**ARTICLE**
In this way, the power input element can exhibit a transversely
extending cross-section in the area of the first of the two contact
surfaces, which differs from the length in the area of the second
neighboring contact surface.
[0016] In general, the reduction of the noise is improved by the
cited unequal apportionments, positioning, and widths of the rods,
i.e., the width of the contact surfaces. A reduction in the
diameter, in other words, a lessening of the height of the rods,
would achieve a desired reduction to the smallest possible running
radius.
[0017] The functioning of link pins and power input elements in
connection with the increased number of acting contact surfaces,
enables a different apportionment of links and power input
elements. An increased link apportionment permits the application
of multiple pins per chain link.
[0018] Further features and advantages of the invention are to be
found in the following, with the aid of a schematic drawing of an
embodiment allowing a more detailed explanation of the invention.

**TASK**
Extract the chain patent excerpt above in full and reproduce it word for word.

**DATA PROVIDED**
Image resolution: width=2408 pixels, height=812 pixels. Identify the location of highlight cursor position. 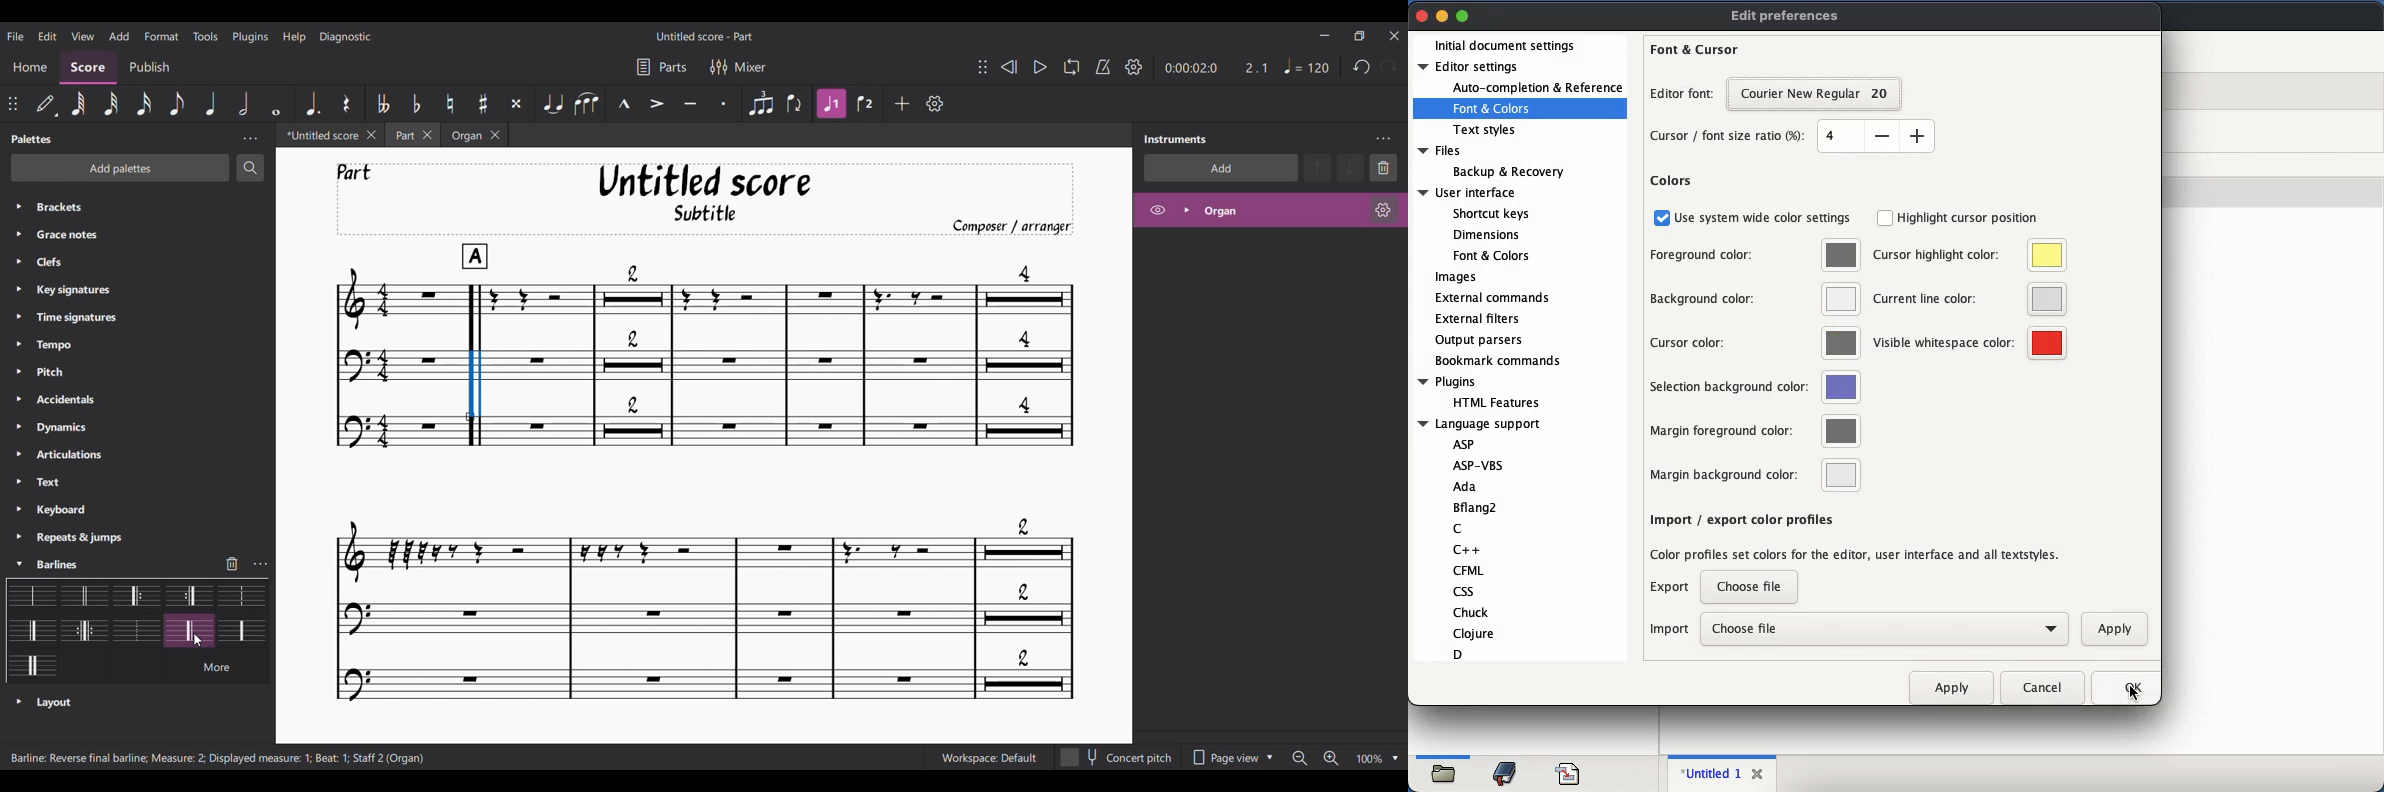
(1969, 218).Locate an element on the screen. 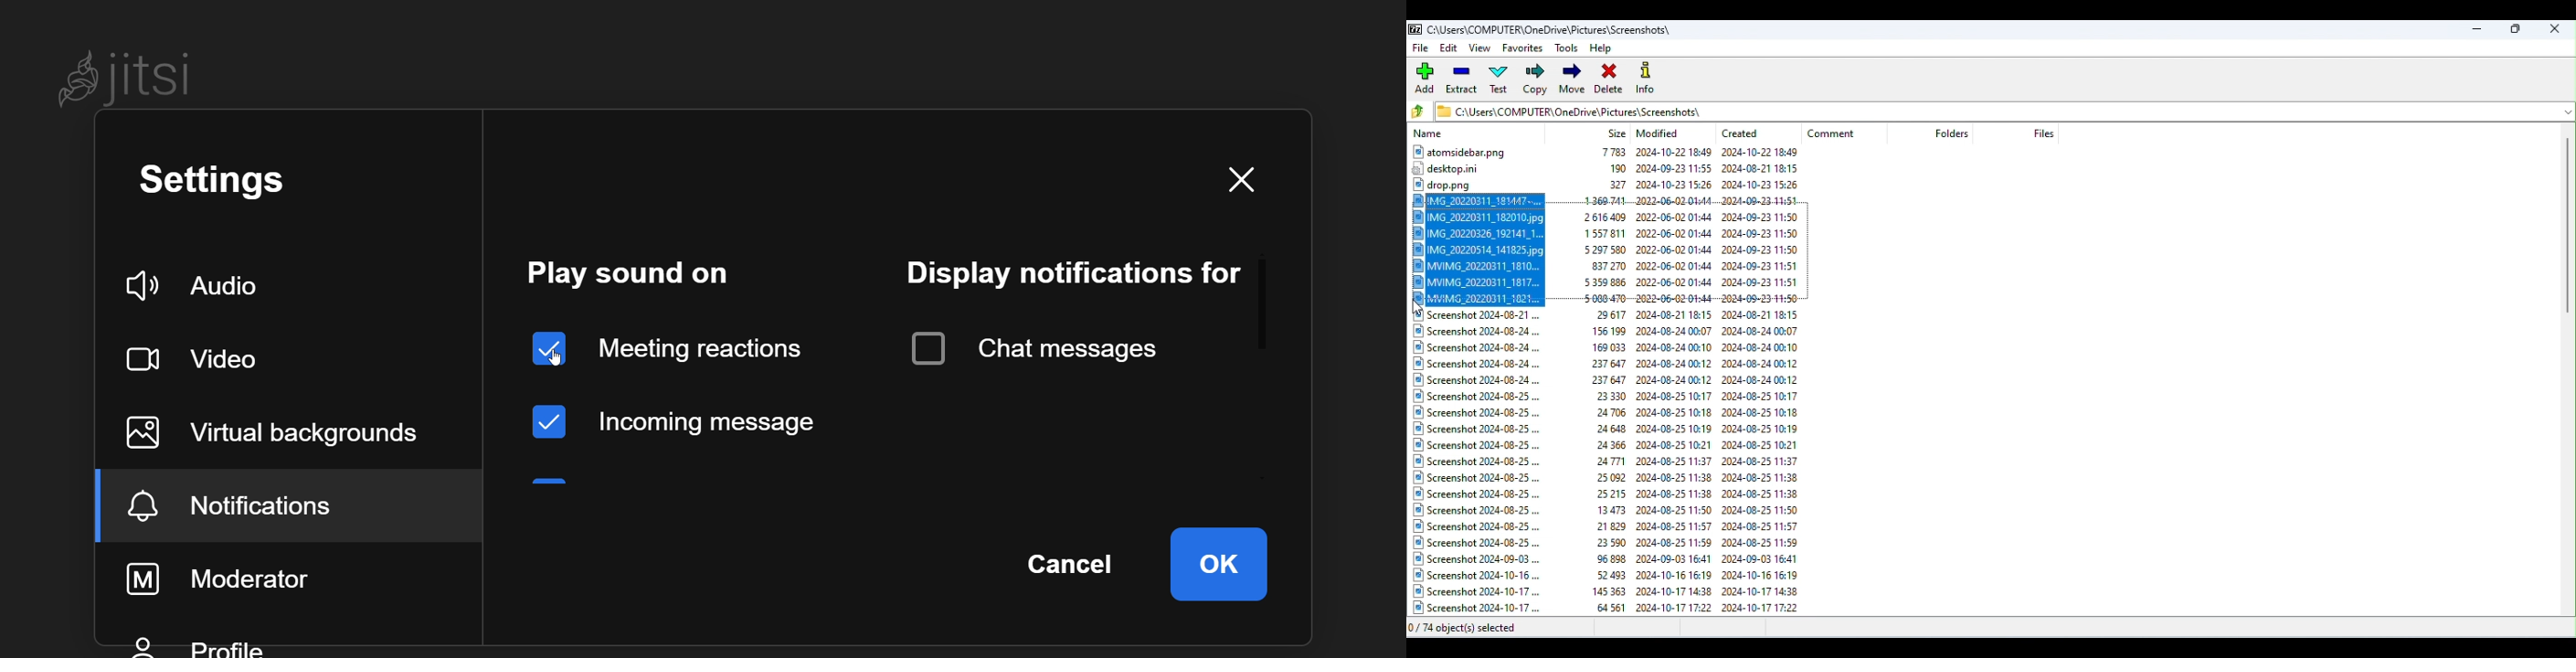 The image size is (2576, 672). Drop down menu is located at coordinates (2566, 111).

**EXPECTED OUTPUT**
In this way, the power input element can exhibit a transversely
extending cross-section in the area of the first of the two contact
surfaces, which differs from the length in the area of the second
neighboring contact surface.
[0016] In general, the reduction of the noise is improved by the
cited unequal apportionments, positioning, and widths of the rods,
i.e., the width of the contact surfaces. A reduction in the
diameter, in other words, a lessening of the height of the rods,
would achieve a desired reduction to the smallest possible running
radius.
[0017] The functioning of link pins and power input elements in
connection with the increased number of acting contact surfaces,
enables a different apportionment of links and power input
elements. An increased link apportionment permits the application
of multiple pins per chain link.
[0018] Further features and advantages of the invention are to be
found in the following, with the aid of a schematic drawing of an
embodiment allowing a more detailed explanation of the invention.